___ Information given ___
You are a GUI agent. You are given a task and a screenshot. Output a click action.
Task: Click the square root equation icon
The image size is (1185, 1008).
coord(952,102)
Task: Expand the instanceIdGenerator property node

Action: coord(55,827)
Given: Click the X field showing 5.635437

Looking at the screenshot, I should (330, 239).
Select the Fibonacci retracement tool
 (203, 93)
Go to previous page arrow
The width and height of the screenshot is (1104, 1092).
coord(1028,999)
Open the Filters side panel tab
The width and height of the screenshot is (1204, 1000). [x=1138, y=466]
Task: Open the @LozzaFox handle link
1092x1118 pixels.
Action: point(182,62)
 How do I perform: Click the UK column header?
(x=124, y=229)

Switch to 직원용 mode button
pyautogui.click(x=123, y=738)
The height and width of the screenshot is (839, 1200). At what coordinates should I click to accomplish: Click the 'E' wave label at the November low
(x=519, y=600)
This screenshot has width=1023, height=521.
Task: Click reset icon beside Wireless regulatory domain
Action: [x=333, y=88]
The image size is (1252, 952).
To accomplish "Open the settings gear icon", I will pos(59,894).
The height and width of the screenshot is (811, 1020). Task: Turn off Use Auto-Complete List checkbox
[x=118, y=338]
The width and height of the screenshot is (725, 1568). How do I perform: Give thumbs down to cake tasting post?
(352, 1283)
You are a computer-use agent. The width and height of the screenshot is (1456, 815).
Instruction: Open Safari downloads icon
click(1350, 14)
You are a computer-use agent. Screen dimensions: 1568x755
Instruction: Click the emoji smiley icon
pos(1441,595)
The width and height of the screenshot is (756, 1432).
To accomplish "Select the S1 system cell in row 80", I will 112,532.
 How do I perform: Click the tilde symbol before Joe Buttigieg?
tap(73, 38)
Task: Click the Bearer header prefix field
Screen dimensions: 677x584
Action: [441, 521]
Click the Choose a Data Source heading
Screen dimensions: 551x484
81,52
___
Try it:
All lines from the one with "Task: Click the square root equation icon" through the end of the data must be repeated exactly, and nothing else may be repeated.

Answer to the exercise:
Task: Click the square root equation icon
The image size is (1185, 1008).
coord(952,102)
Task: Expand the instanceIdGenerator property node

Action: coord(55,827)
Given: Click the X field showing 5.635437

Looking at the screenshot, I should (330, 239).
Select the Fibonacci retracement tool
 (203, 93)
Go to previous page arrow
The width and height of the screenshot is (1104, 1092).
coord(1028,999)
Open the Filters side panel tab
The width and height of the screenshot is (1204, 1000). [x=1138, y=466]
Task: Open the @LozzaFox handle link
1092x1118 pixels.
Action: point(182,62)
 How do I perform: Click the UK column header?
(x=124, y=229)

Switch to 직원용 mode button
pyautogui.click(x=123, y=738)
The height and width of the screenshot is (839, 1200). At what coordinates should I click to accomplish: Click the 'E' wave label at the November low
(x=519, y=600)
This screenshot has width=1023, height=521.
Task: Click reset icon beside Wireless regulatory domain
Action: [x=333, y=88]
The image size is (1252, 952).
To accomplish "Open the settings gear icon", I will pos(59,894).
The height and width of the screenshot is (811, 1020). Task: Turn off Use Auto-Complete List checkbox
[x=118, y=338]
The width and height of the screenshot is (725, 1568). How do I perform: Give thumbs down to cake tasting post?
(352, 1283)
You are a computer-use agent. The width and height of the screenshot is (1456, 815).
Instruction: Open Safari downloads icon
click(1350, 14)
You are a computer-use agent. Screen dimensions: 1568x755
Instruction: Click the emoji smiley icon
pos(1441,595)
The width and height of the screenshot is (756, 1432).
To accomplish "Select the S1 system cell in row 80", I will 112,532.
 How do I perform: Click the tilde symbol before Joe Buttigieg?
tap(73, 38)
Task: Click the Bearer header prefix field
Screen dimensions: 677x584
Action: [441, 521]
Click the Choose a Data Source heading
Screen dimensions: 551x484
81,52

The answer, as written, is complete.